*** PROVIDED RECORDS Section Begins ***
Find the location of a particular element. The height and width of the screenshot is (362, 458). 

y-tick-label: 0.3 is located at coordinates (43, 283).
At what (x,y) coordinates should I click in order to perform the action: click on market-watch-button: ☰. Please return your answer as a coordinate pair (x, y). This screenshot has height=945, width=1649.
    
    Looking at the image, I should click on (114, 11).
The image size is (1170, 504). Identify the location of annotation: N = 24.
*** PROVIDED RECORDS Section Ends ***
Can you retype all of the lines above exactly as they appear?

## SOLUTION TO THIS TASK
Find the location of a particular element. The height and width of the screenshot is (362, 458). 

y-tick-label: 0.3 is located at coordinates (43, 283).
At what (x,y) coordinates should I click in order to perform the action: click on market-watch-button: ☰. Please return your answer as a coordinate pair (x, y). This screenshot has height=945, width=1649.
    
    Looking at the image, I should click on (114, 11).
The image size is (1170, 504). Identify the location of annotation: N = 24.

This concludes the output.